--- start Record excerpts ---

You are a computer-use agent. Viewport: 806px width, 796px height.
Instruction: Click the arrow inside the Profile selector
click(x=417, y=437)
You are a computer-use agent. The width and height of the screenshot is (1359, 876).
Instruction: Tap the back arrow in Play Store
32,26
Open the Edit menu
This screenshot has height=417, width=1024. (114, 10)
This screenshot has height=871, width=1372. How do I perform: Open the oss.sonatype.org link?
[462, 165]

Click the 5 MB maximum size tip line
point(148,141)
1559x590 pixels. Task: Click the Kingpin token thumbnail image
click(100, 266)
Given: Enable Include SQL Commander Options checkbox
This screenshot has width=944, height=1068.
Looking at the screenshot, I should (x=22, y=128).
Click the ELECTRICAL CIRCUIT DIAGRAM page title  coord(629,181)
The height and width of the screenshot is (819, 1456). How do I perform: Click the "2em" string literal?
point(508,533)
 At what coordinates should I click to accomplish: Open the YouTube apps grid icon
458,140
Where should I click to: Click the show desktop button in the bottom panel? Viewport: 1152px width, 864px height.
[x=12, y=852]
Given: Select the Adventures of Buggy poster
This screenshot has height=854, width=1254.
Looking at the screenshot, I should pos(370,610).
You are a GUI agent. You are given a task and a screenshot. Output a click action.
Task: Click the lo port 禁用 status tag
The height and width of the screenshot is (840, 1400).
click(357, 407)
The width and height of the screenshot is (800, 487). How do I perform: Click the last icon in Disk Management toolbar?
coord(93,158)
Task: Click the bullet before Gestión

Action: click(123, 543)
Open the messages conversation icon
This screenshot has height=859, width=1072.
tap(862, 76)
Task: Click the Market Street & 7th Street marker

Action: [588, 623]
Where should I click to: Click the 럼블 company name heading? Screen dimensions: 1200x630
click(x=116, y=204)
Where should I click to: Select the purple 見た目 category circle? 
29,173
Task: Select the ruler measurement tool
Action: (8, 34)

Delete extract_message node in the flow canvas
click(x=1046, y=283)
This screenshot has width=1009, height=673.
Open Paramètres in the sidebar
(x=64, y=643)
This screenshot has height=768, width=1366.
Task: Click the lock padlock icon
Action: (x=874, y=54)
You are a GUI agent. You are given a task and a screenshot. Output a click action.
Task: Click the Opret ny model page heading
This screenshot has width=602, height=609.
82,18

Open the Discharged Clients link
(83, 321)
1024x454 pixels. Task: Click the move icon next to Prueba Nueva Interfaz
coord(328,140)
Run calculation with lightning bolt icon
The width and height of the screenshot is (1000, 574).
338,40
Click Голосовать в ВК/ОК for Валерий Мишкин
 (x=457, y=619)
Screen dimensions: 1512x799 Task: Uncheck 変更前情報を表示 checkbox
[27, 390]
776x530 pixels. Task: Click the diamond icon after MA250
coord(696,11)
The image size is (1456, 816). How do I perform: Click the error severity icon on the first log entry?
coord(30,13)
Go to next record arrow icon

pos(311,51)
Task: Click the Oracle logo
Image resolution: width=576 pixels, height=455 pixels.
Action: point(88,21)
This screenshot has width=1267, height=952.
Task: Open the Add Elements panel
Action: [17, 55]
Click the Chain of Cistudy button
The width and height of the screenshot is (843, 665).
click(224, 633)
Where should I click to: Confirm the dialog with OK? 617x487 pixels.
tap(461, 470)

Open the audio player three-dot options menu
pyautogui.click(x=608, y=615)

--- end Record excerpts ---

:: Exercise details ::
Rewrite the rows above as a JSON list of strings, with one string for each line and no blank lines.

:: Written response ::
[
  "You are a computer-use agent. Viewport: 806px width, 796px height.",
  "Instruction: Click the arrow inside the Profile selector",
  "click(x=417, y=437)",
  "You are a computer-use agent. The width and height of the screenshot is (1359, 876).",
  "Instruction: Tap the back arrow in Play Store",
  "32,26",
  "Open the Edit menu",
  "This screenshot has height=417, width=1024. (114, 10)",
  "This screenshot has height=871, width=1372. How do I perform: Open the oss.sonatype.org link?",
  "[462, 165]",
  "Click the 5 MB maximum size tip line",
  "point(148,141)",
  "1559x590 pixels. Task: Click the Kingpin token thumbnail image",
  "click(100, 266)",
  "Given: Enable Include SQL Commander Options checkbox",
  "This screenshot has width=944, height=1068.",
  "Looking at the screenshot, I should (x=22, y=128).",
  "Click the ELECTRICAL CIRCUIT DIAGRAM page title  coord(629,181)",
  "The height and width of the screenshot is (819, 1456). How do I perform: Click the \"2em\" string literal?",
  "point(508,533)",
  " At what coordinates should I click to accomplish: Open the YouTube apps grid icon",
  "458,140",
  "Where should I click to: Click the show desktop button in the bottom panel? Viewport: 1152px width, 864px height.",
  "[x=12, y=852]",
  "Given: Select the Adventures of Buggy poster",
  "This screenshot has height=854, width=1254.",
  "Looking at the screenshot, I should pos(370,610).",
  "You are a GUI agent. You are given a task and a screenshot. Output a click action.",
  "Task: Click the lo port 禁用 status tag",
  "The height and width of the screenshot is (840, 1400).",
  "click(357, 407)",
  "The width and height of the screenshot is (800, 487). How do I perform: Click the last icon in Disk Management toolbar?",
  "coord(93,158)",
  "Task: Click the bullet before Gestión",
  "Action: click(123, 543)",
  "Open the messages conversation icon",
  "This screenshot has height=859, width=1072.",
  "tap(862, 76)",
  "Task: Click the Market Street & 7th Street marker",
  "Action: [588, 623]",
  "Where should I click to: Click the 럼블 company name heading? Screen dimensions: 1200x630",
  "click(x=116, y=204)",
  "Where should I click to: Select the purple 見た目 category circle? ",
  "29,173",
  "Task: Select the ruler measurement tool",
  "Action: (8, 34)",
  "Delete extract_message node in the flow canvas",
  "click(x=1046, y=283)",
  "This screenshot has width=1009, height=673.",
  "Open Paramètres in the sidebar",
  "(x=64, y=643)",
  "This screenshot has height=768, width=1366.",
  "Task: Click the lock padlock icon",
  "Action: (x=874, y=54)",
  "You are a GUI agent. You are given a task and a screenshot. Output a click action.",
  "Task: Click the Opret ny model page heading",
  "This screenshot has width=602, height=609.",
  "82,18",
  "Open the Discharged Clients link",
  "(83, 321)",
  "1024x454 pixels. Task: Click the move icon next to Prueba Nueva Interfaz",
  "coord(328,140)",
  "Run calculation with lightning bolt icon",
  "The width and height of the screenshot is (1000, 574).",
  "338,40",
  "Click Голосовать в ВК/ОК for Валерий Мишкин",
  " (x=457, y=619)",
  "Screen dimensions: 1512x799 Task: Uncheck 変更前情報を表示 checkbox",
  "[27, 390]",
  "776x530 pixels. Task: Click the diamond icon after MA250",
  "coord(696,11)",
  "The image size is (1456, 816). How do I perform: Click the error severity icon on the first log entry?",
  "coord(30,13)",
  "Go to next record arrow icon",
  "pos(311,51)",
  "Task: Click the Oracle logo",
  "Image resolution: width=576 pixels, height=455 pixels.",
  "Action: point(88,21)",
  "This screenshot has width=1267, height=952.",
  "Task: Open the Add Elements panel",
  "Action: [17, 55]",
  "Click the Chain of Cistudy button",
  "The width and height of the screenshot is (843, 665).",
  "click(224, 633)",
  "Where should I click to: Confirm the dialog with OK? 617x487 pixels.",
  "tap(461, 470)",
  "Open the audio player three-dot options menu",
  "pyautogui.click(x=608, y=615)"
]